#### TASK PROMPT
Although the entries contain pictures, copy only their text, exactly as written.

• • •

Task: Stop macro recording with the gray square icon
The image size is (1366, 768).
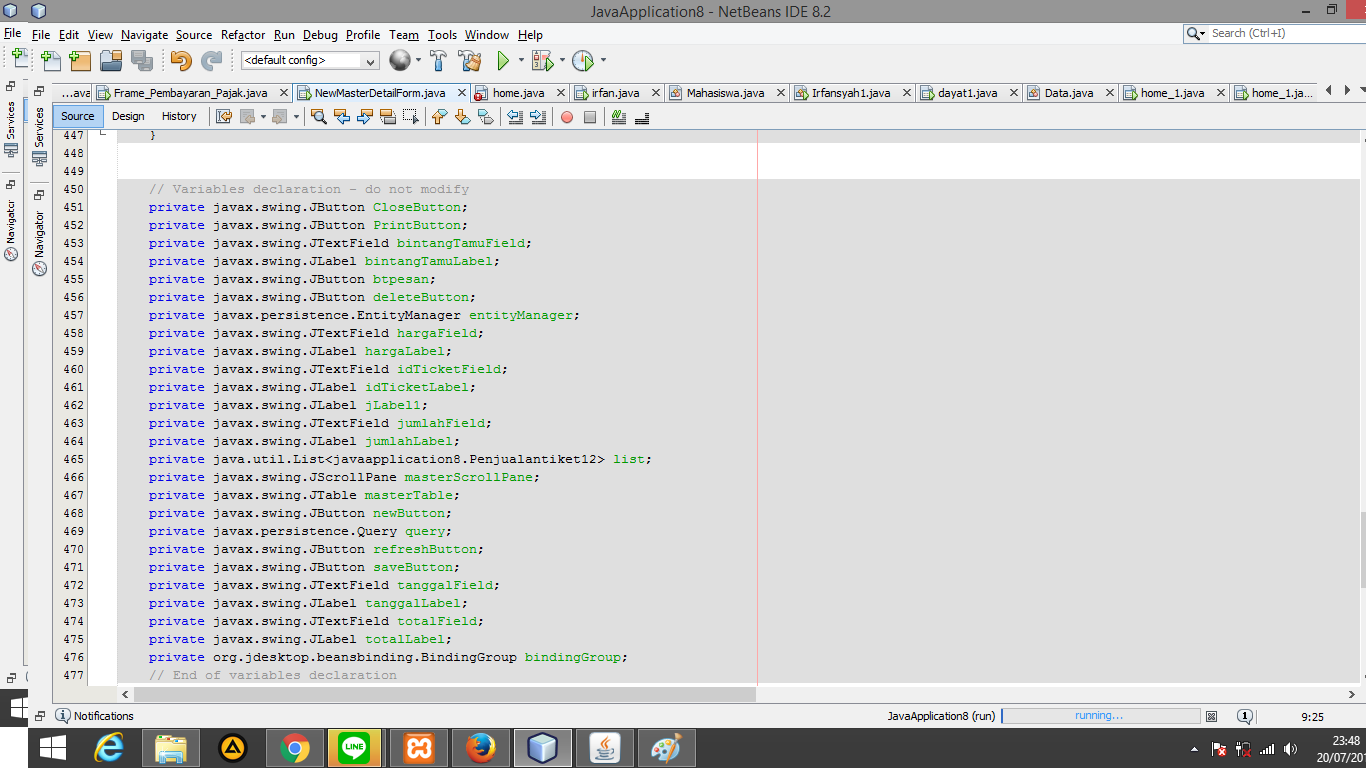Action: tap(589, 117)
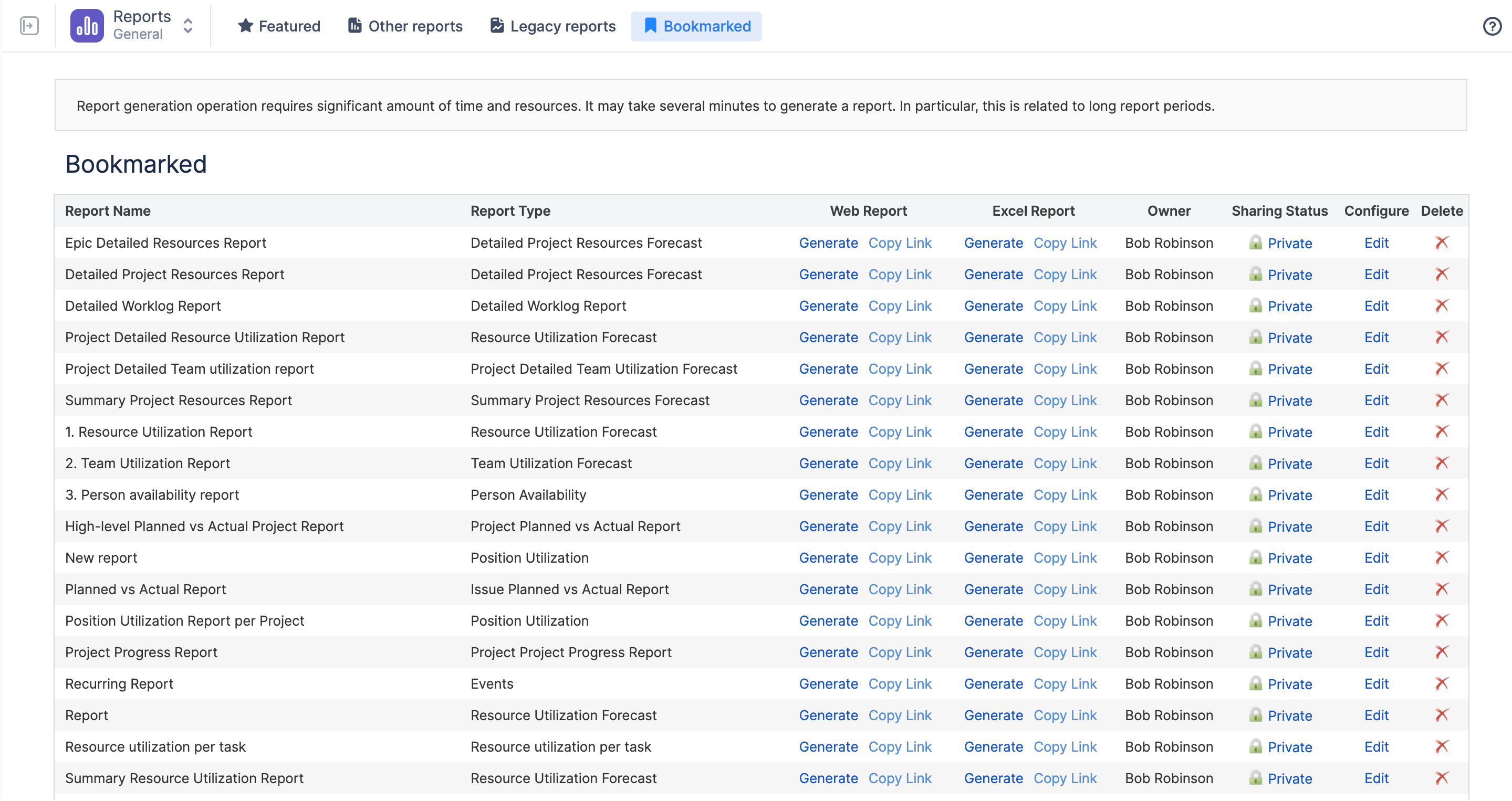Delete the Detailed Worklog Report row
This screenshot has width=1512, height=801.
pyautogui.click(x=1442, y=305)
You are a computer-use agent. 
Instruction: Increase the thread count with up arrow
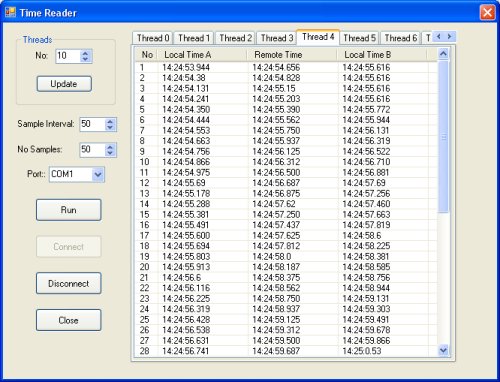point(85,53)
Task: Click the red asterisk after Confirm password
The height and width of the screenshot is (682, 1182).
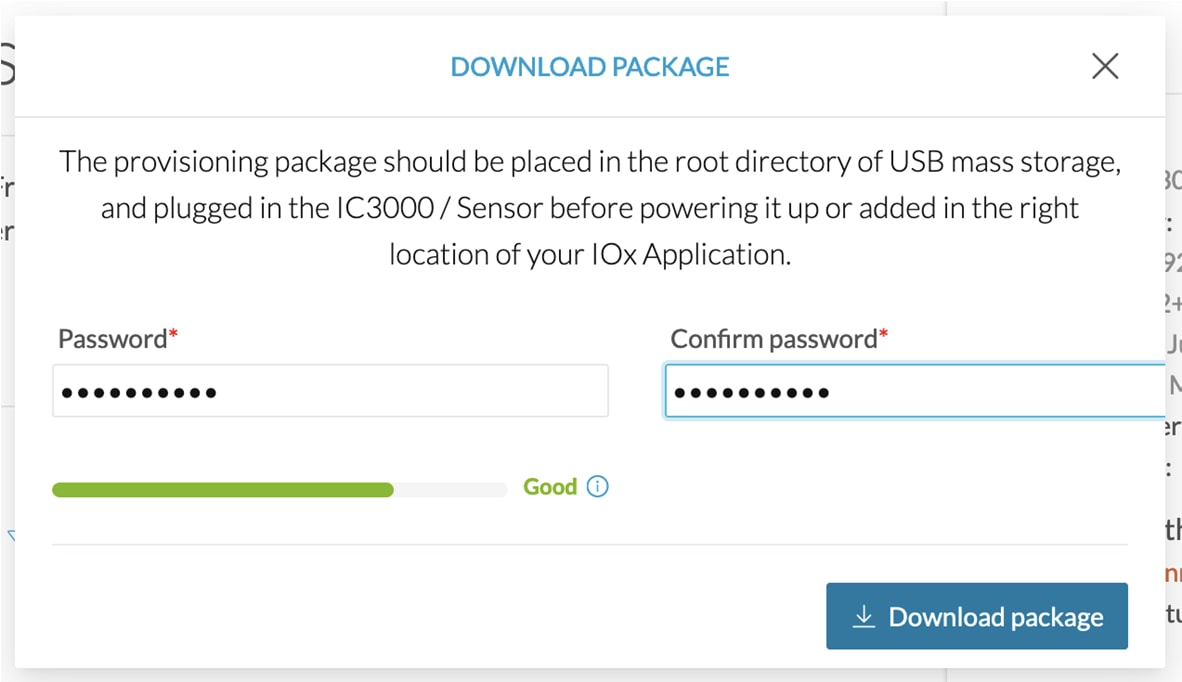Action: (883, 334)
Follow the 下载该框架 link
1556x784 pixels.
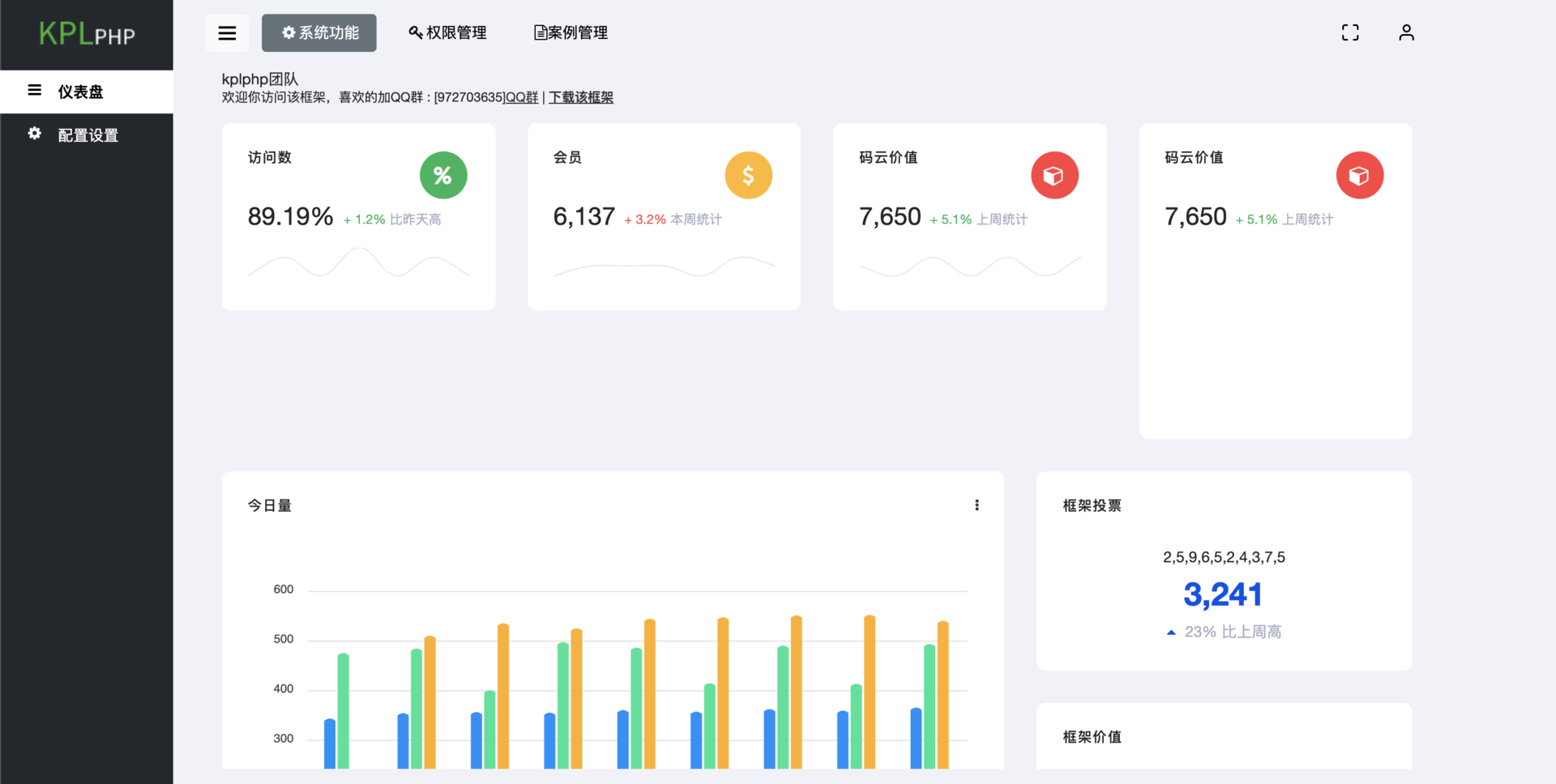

• • •

#### THE ANSWER
Task: Stop macro recording with the gray square icon
The image size is (1366, 768).
Action: tap(589, 117)
Delete the Detailed Worklog Report row
This screenshot has width=1512, height=801.
pyautogui.click(x=1442, y=305)
You are a computer-use agent. 
Instruction: Increase the thread count with up arrow
point(85,53)
Task: Click the red asterisk after Confirm password
The height and width of the screenshot is (682, 1182).
Action: (883, 334)
Follow the 下载该框架 link
1556x784 pixels.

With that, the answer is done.